• [GIVEN TEXT]
· · ·

A typical example of this is Allen’s frequent attempts to inject some playful humor into the proceedings by giving voice to some of the animals on display. For example, he concludes a section on the cormorant, a fish hunting sea bird, with a visual joke. We see a cormorant on a pier being heckled by a nearby porpoise as the narrator, enacting the part of the bird, says “The fishing was bad enough today but the sarcasm is almost too much to bear. Oh well, tomorrow is another day but you should have seen the one that got away.” And the punchline is accented by the waa-waa-waa music.
You know you’re heading into troubled water when the opening credits of The Sea Around Us gives acknowledgments to such companies and special interest groups as Imperial Oil Limited, Marineland (Florida), Wakefield’s Deep SeaTrawlers, Fouke Fur Company and Union Pacific Railroad to name a few. And it gets worse – or funnier – from there as Allen feels it is necessary to present a recap of The Big Bang theory and the formation of the planet with plenty of stock footage of volcanic eruptions, lava flows and biblical allusions: “In the beginning God created the heaven and the earth….” While this opening section does mirror Carson’s introduction to her subject in the original book, it seems like bombastic overkill and needless exposition for a documentary that is trying to encapsulate Carson’s book within a running time of only 61 minutes. As the film whizzes from close-up photography of unusual sea life to a brief overview of famous literary and historical figures associated with the sea (Jack London, John Paul Jones, etc.), it’s hard to know where Allen is leading us and he keeps us guessing. But one thing is constant – the relentless voiceover narration that reduces many of the film’s stunning visuals to educational film cliches. Over footage of an octopus embryo, we are informed, “These innocent, cute looking little fellows will grow up to be as deadly and vicious as their parents.” Sounds like people I know. Or how about this typical example of Irwin Allen hyperbole as we witness some underwater predator in action: “All the fury of the sea explodes in this snake like killer. The jaw snaps, the tail thrashes, the hate becomes a living thing.”

· · ·

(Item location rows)

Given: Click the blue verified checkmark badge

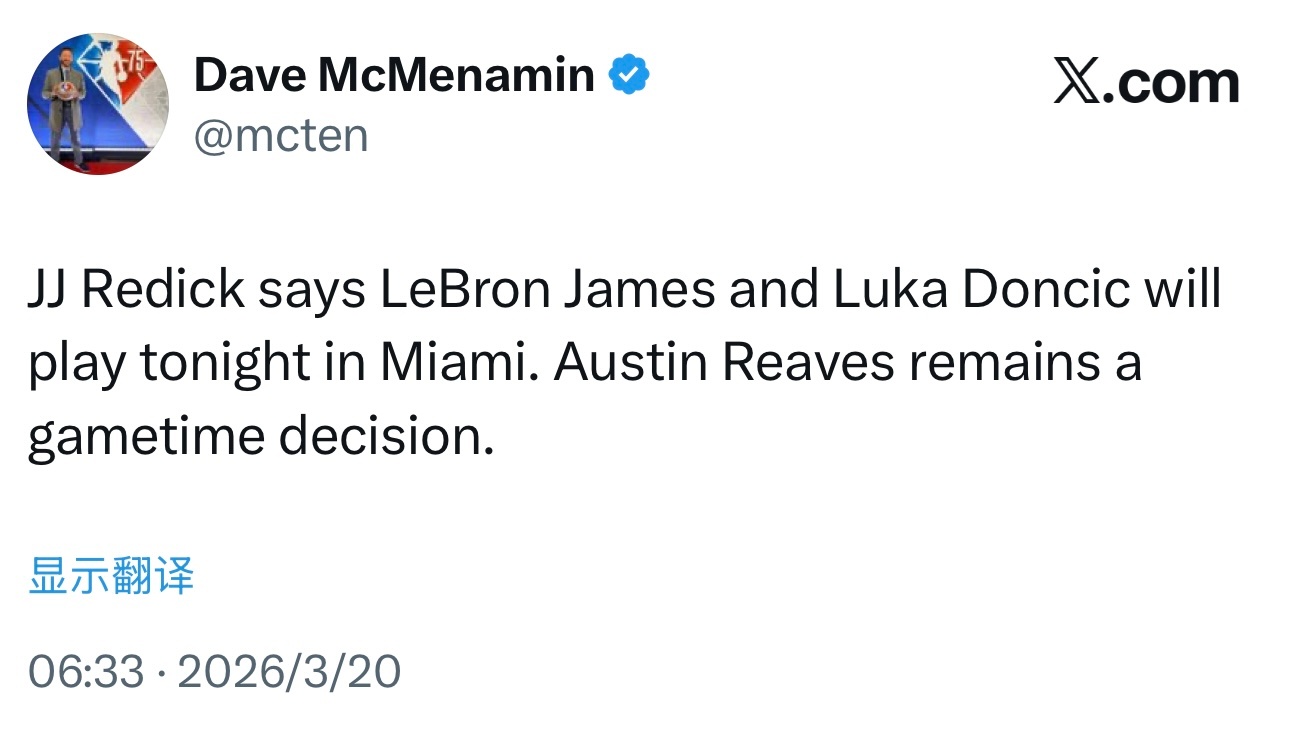Looking at the screenshot, I should [x=629, y=76].
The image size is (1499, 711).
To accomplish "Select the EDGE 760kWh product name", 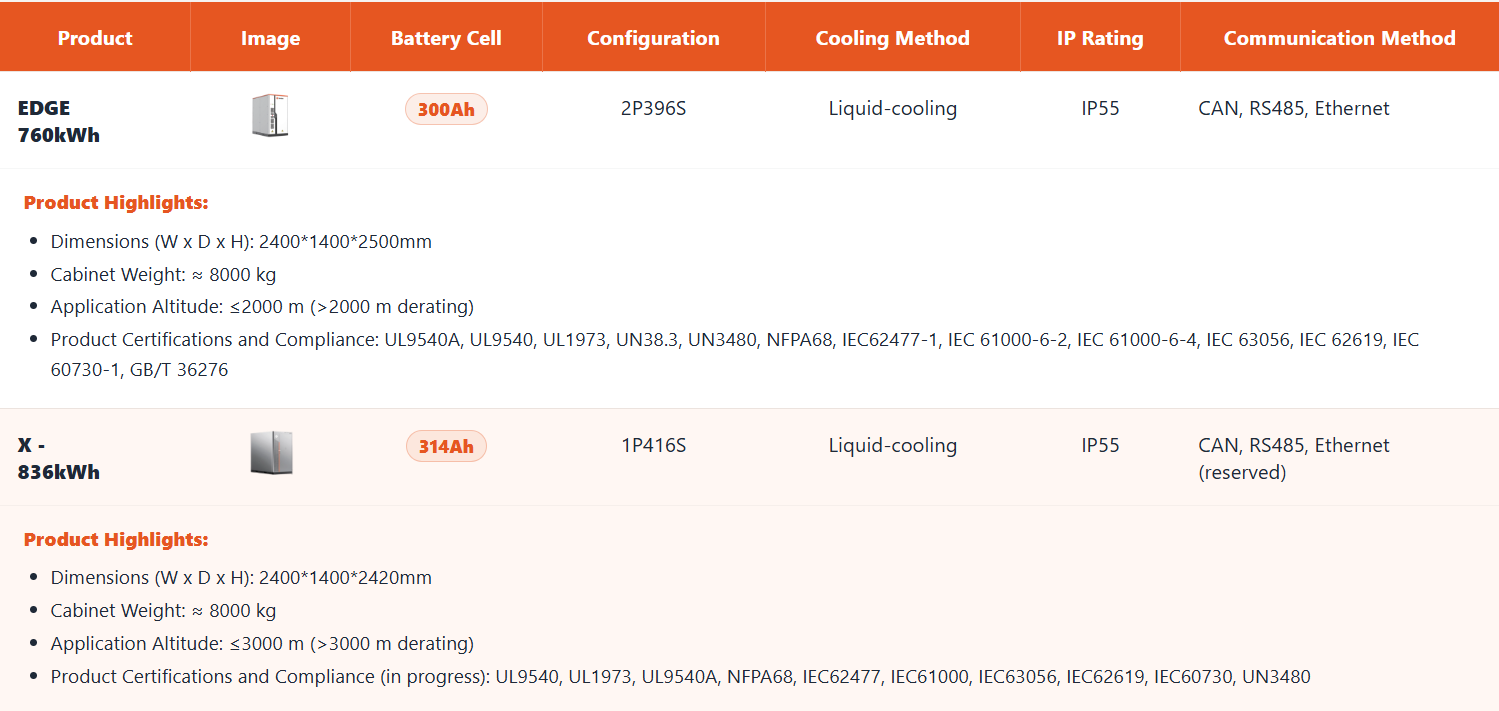I will tap(59, 121).
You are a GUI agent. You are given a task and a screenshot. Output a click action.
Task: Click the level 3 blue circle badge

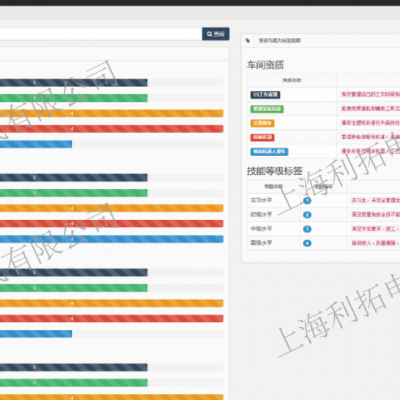pyautogui.click(x=307, y=229)
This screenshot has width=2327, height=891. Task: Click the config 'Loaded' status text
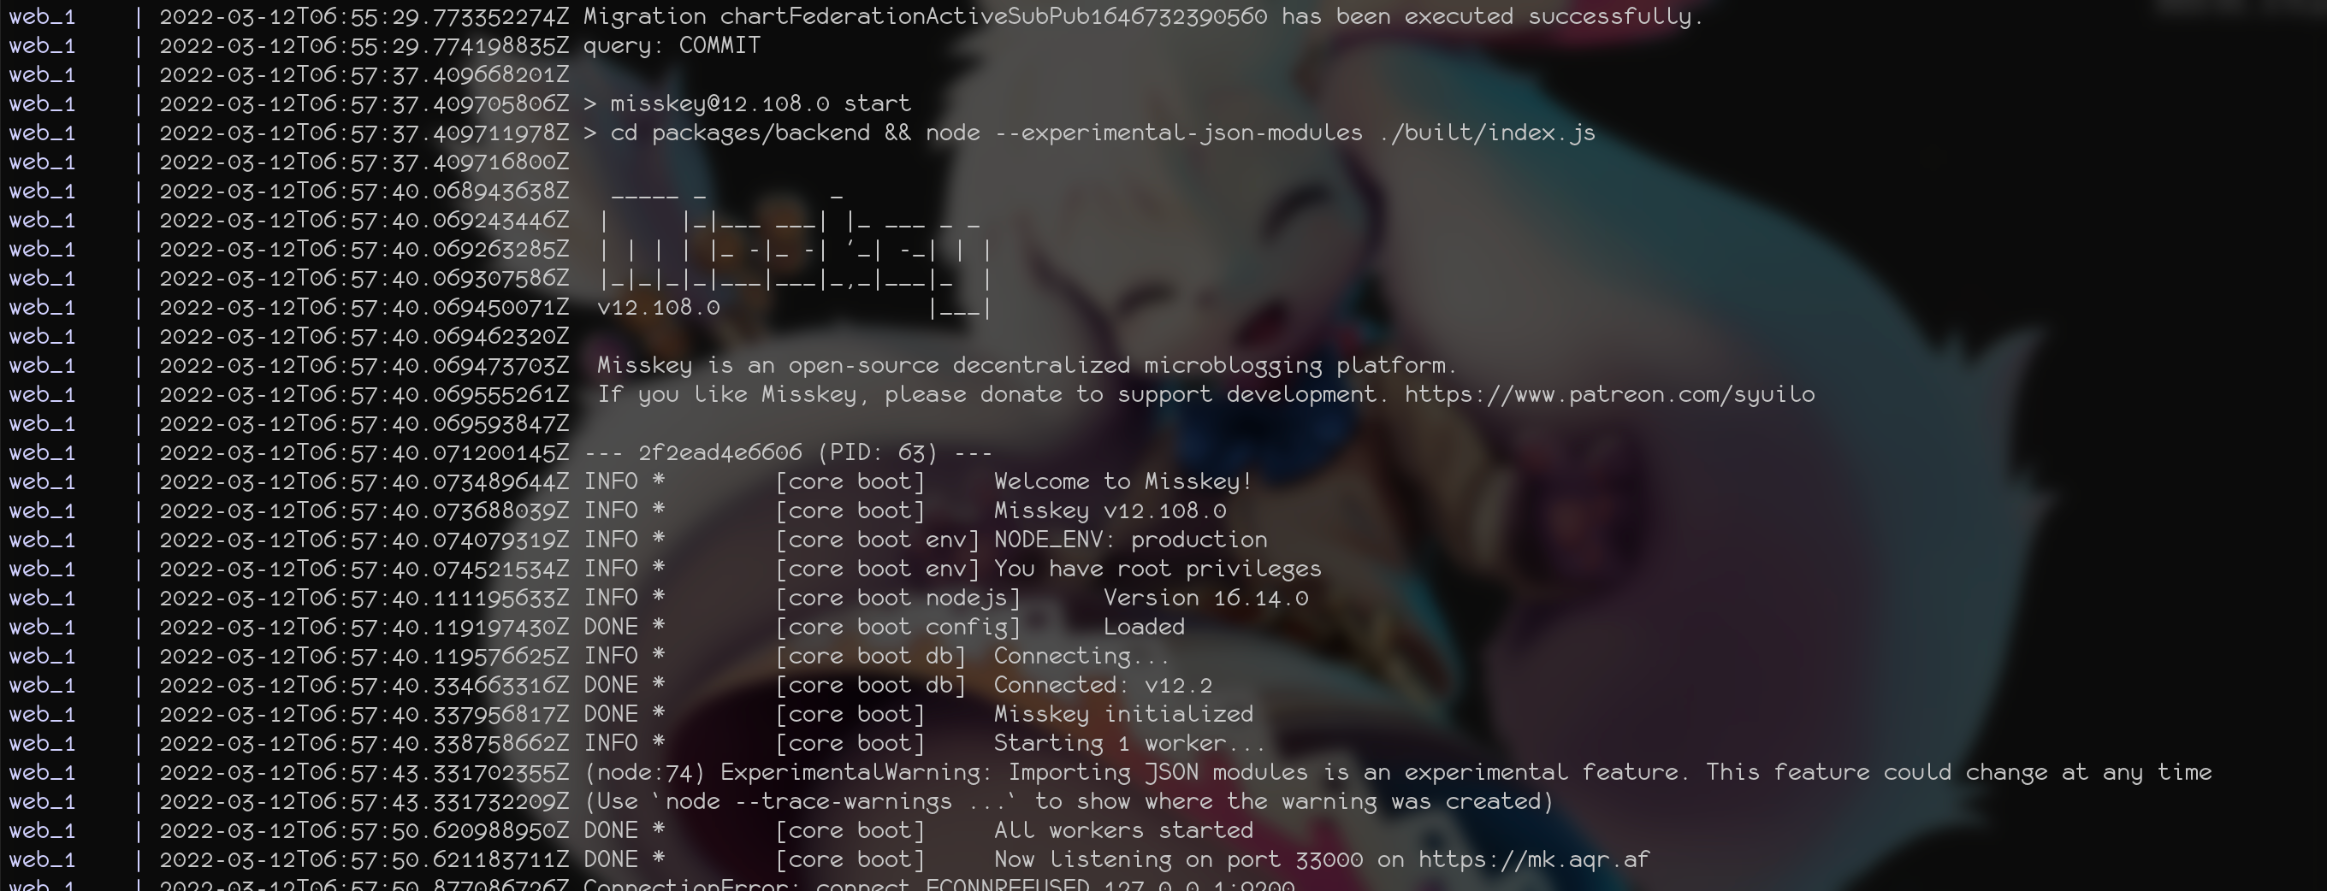coord(1143,627)
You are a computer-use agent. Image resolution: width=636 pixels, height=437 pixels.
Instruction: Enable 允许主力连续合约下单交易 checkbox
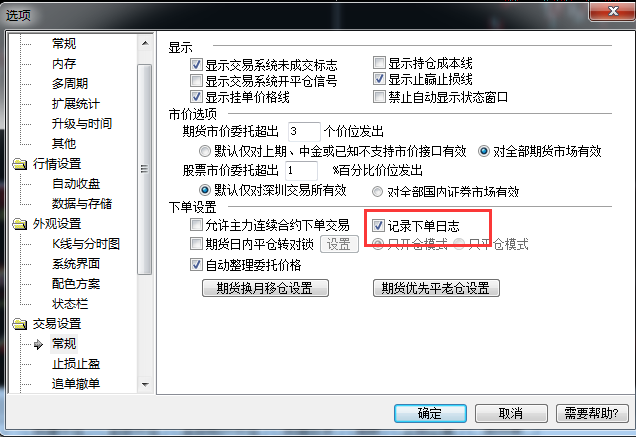(x=196, y=224)
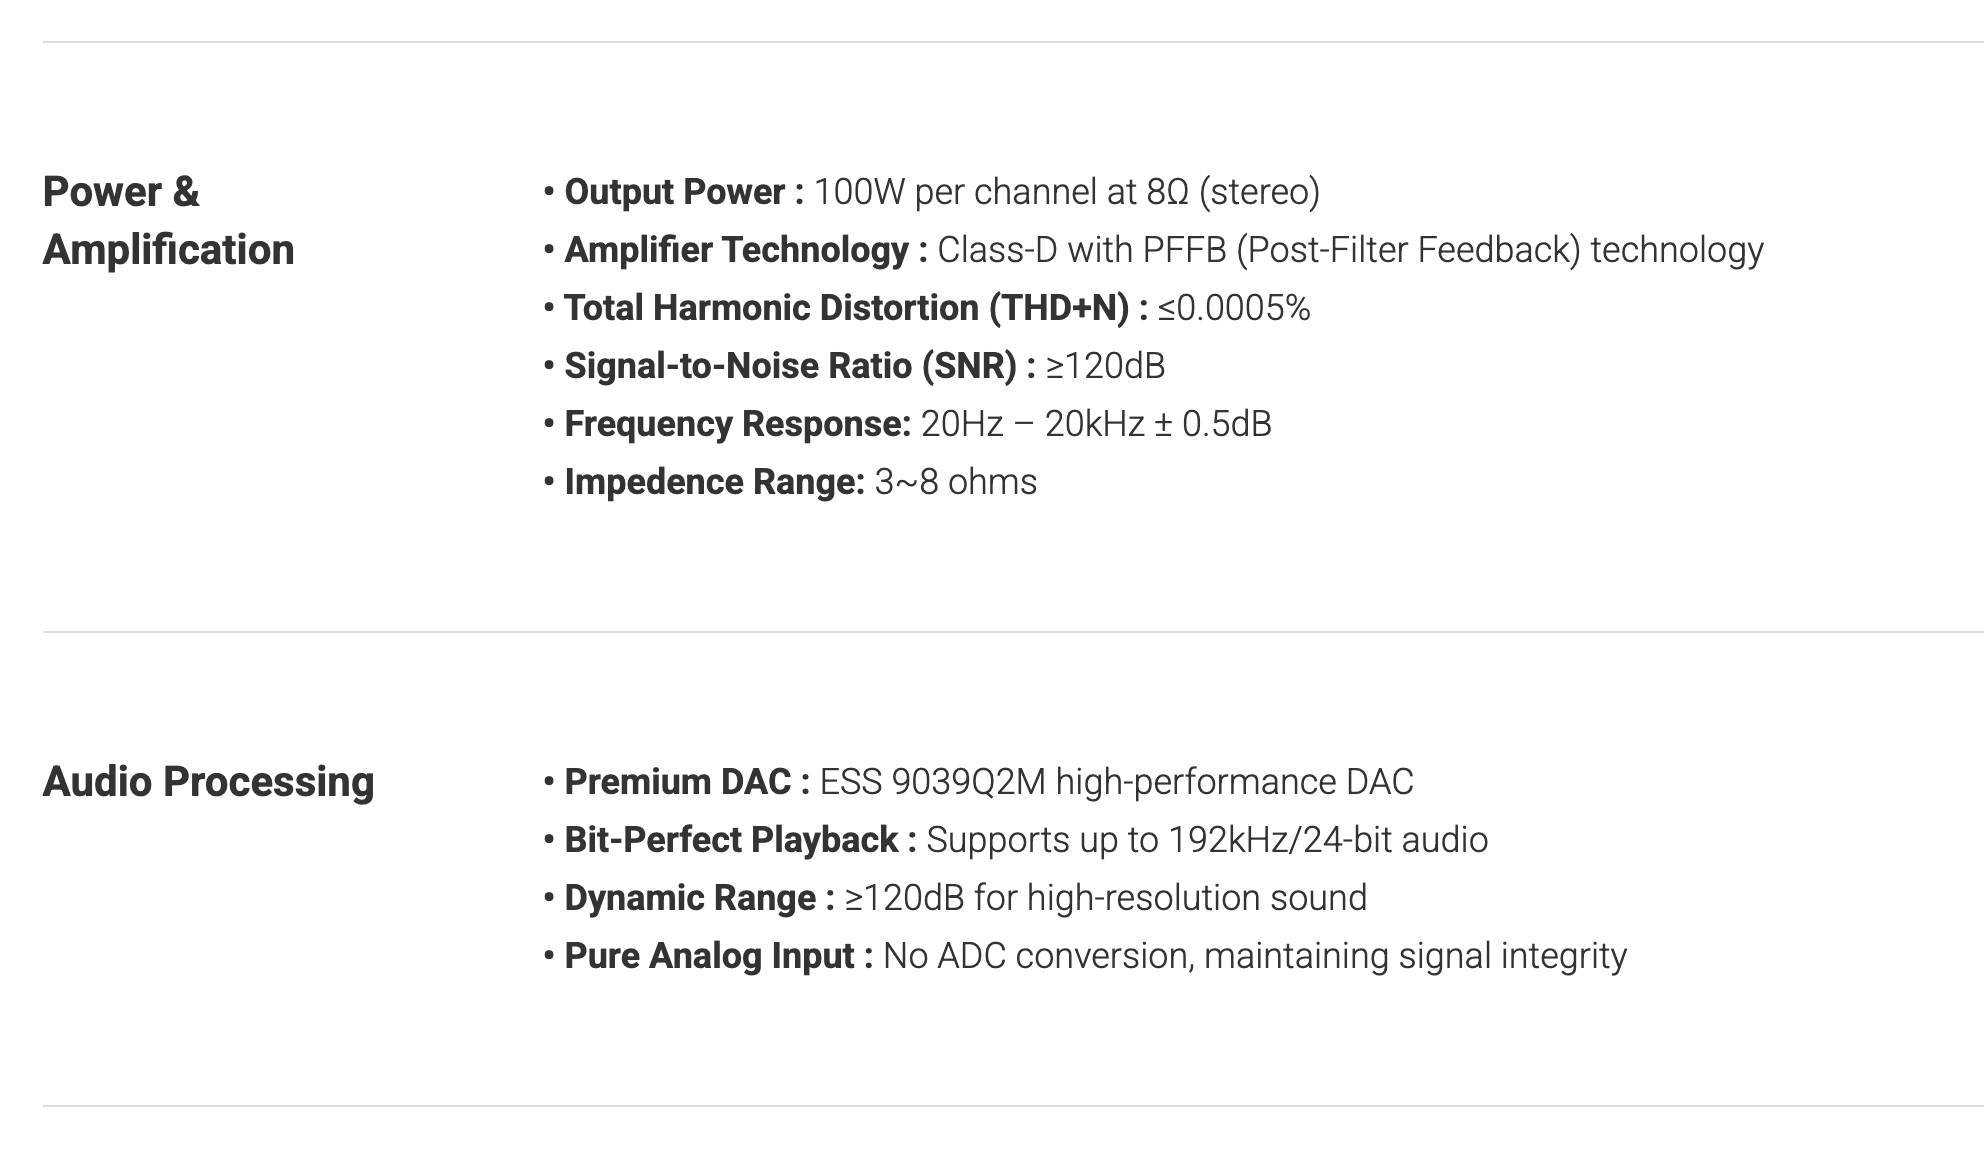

· · ·

• [EXERCISE INSTRUCTIONS]
**a)** In the review of The Sea Around Us, what running time does the documentary have?
**b)** Extract the rows word for word, from the line containing "You are a computer-use" through the end of the rows, and leave out the pictures.

• [TASK-BY-TASK ANSWERS]
**a)** 61 minutes

**b)**
You are a computer-use agent. Image resolution: width=636 pixels, height=437 pixels.
Instruction: Enable 允许主力连续合约下单交易 checkbox
(x=196, y=224)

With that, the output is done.